2.3.2012 - Catholic News Service

German bishops' leader welcomes progress in national church dialogue

REGENSBURG, Germany (CNS) -- The president of the German bishops' conference welcomed progress in a national dialogue on the Catholic Church's future, inaugurated in the wake of sexual abuse scandals.

"This process is on the right track -- we're all getting a chance to make our voices heard," Archbishop Robert Zollitsch of Freiburg said March 1, at a news conference marking the end of the bishops' four-day meeting.

Archbishop Zollitsch said he hoped the dialogue would be advanced by the church's Katholikentag festival in May and a national eucharistic congress in 2013.

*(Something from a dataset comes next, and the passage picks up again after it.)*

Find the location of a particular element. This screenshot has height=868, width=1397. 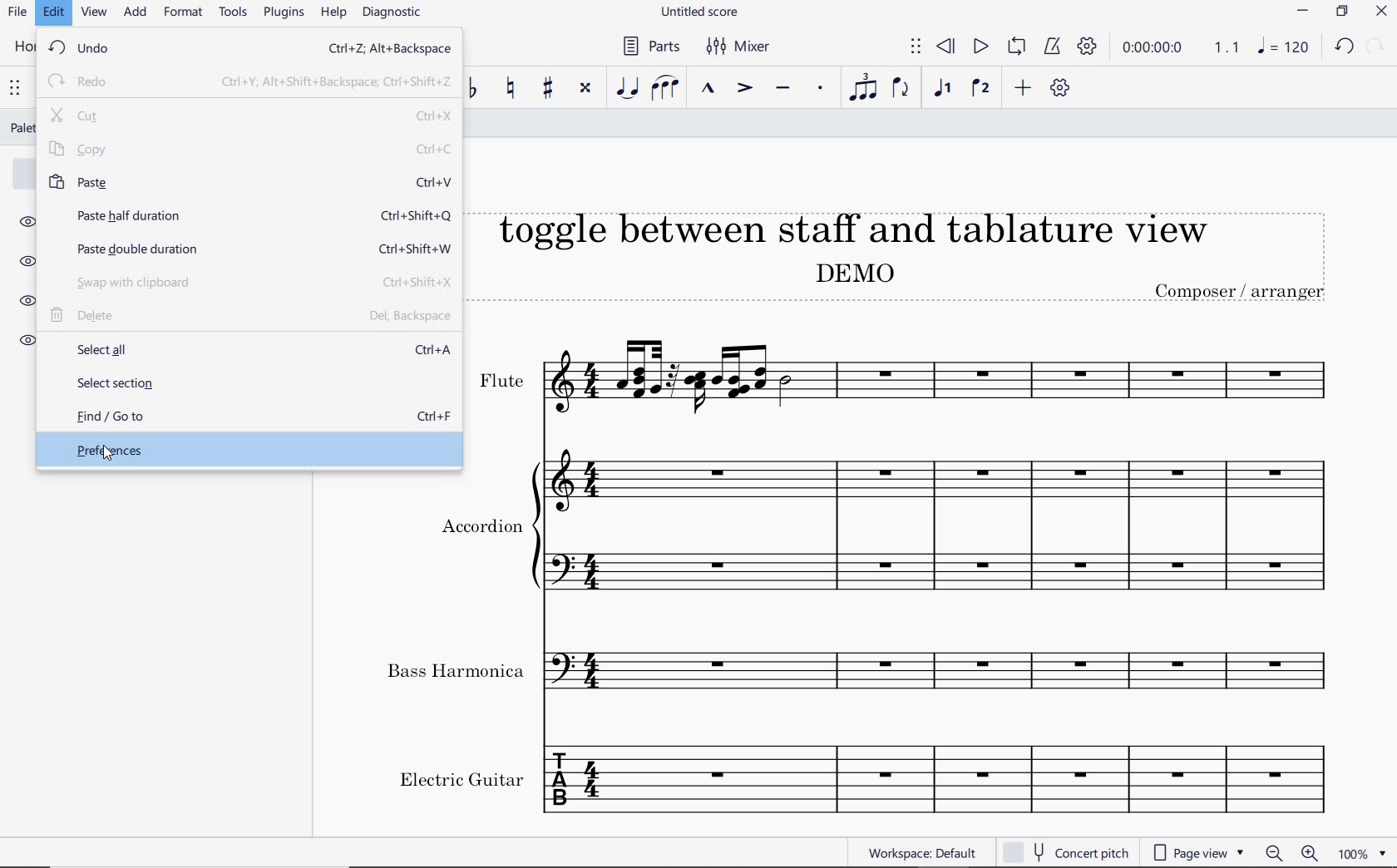

tuplet is located at coordinates (864, 89).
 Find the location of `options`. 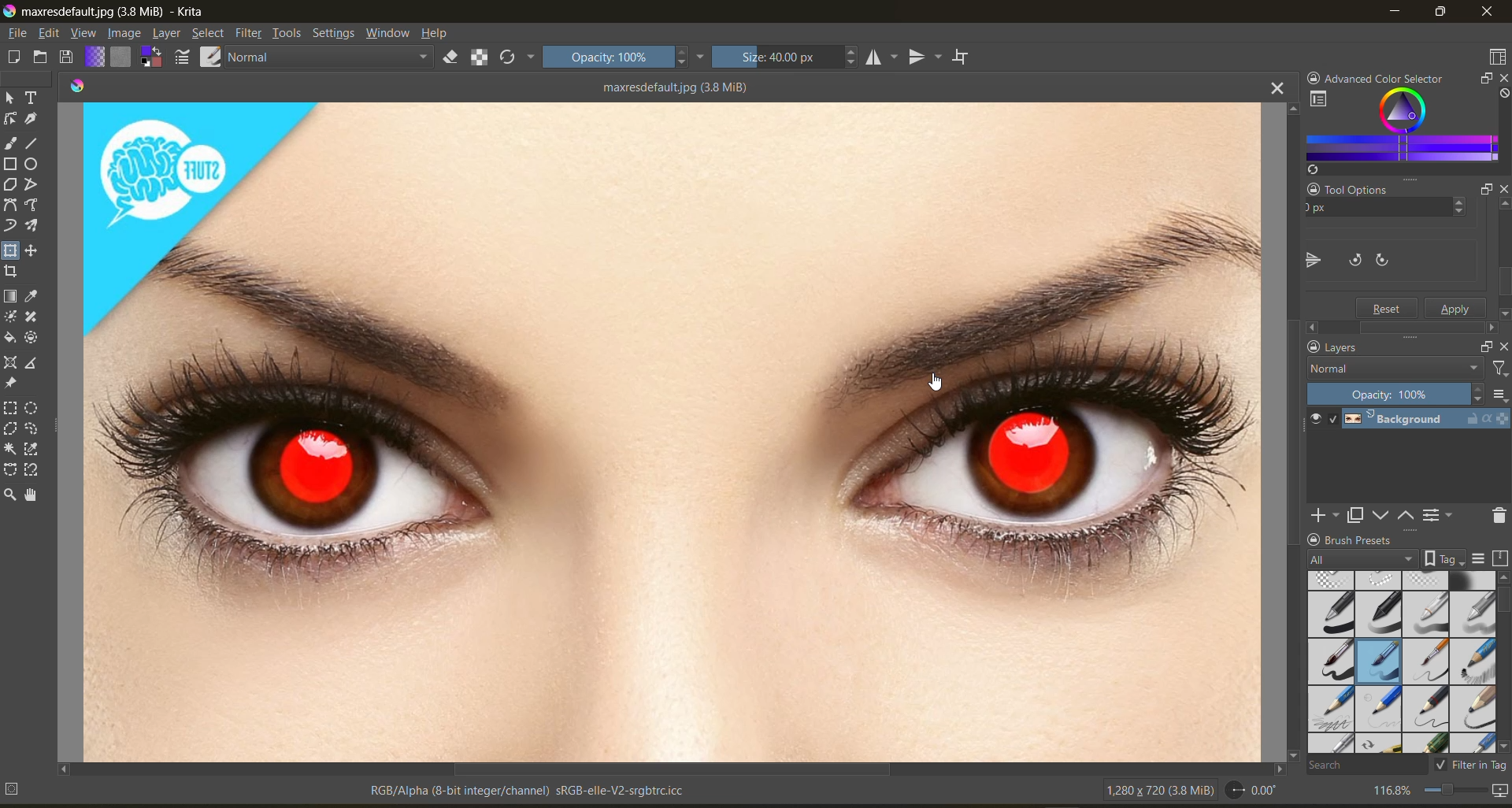

options is located at coordinates (1500, 395).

The Dialogue on the State of the Church, launched in June by 30 German bishops and 300 invited clergy and lay representatives, is to run till 2015, with each year examining a church task, including liturgy and witness.

The archbishop said the dialogue theme for 2012, "Diakonia: our responsibility in a free society," would give further impetus to the consultations, but he cautioned against "exaggerated expectations," noting that the church's 27 dioceses were "working at different speeds."

A March 1 bishops' conference statement said the dialogue was about "the challenge of social pluralism to the church and how best to demonstrate the church's public and charitable purposes."

"It could set a spiritual process in motion, which does not take decisions and formulate demands on the run, but asks openly and critically what the church of tomorrow needs," the statement said, adding, "This process is engaging many Catholics at various levels."

However, the assessment was criticized by Germany's dissenting "We Are Church" movement, which said lay Catholics would not be satisfied with '"pro forma dialogues and beautiful visions."

"The German bishops initiated this dialogue process at the height of the abuse crisis. The faithful expect not just a church of listening and spiritual renewal, but of concrete pastoral steps," said a March 1 statement from the movement, which has demanded women's ordination.


Several hundred Germans have claimed molestation by priests and church staffers since allegations were made against a Catholic college in Berlin in January 2010.

Under August 2010 church guidelines, people who work with Catholic youth must now obtain police checks and undergo psychiatric tests, while the church's 27 dioceses must have independent ombudsmen and experts.

At their late-February meeting, besides discussing the national dialogue, the bishops debated the situation at Germany's 54 theology faculties and institutes, after new church data confirmed student admissions had dropped by half in the past 15 years. The sharpest decline was in Pope Benedict XVI's native Bavaria.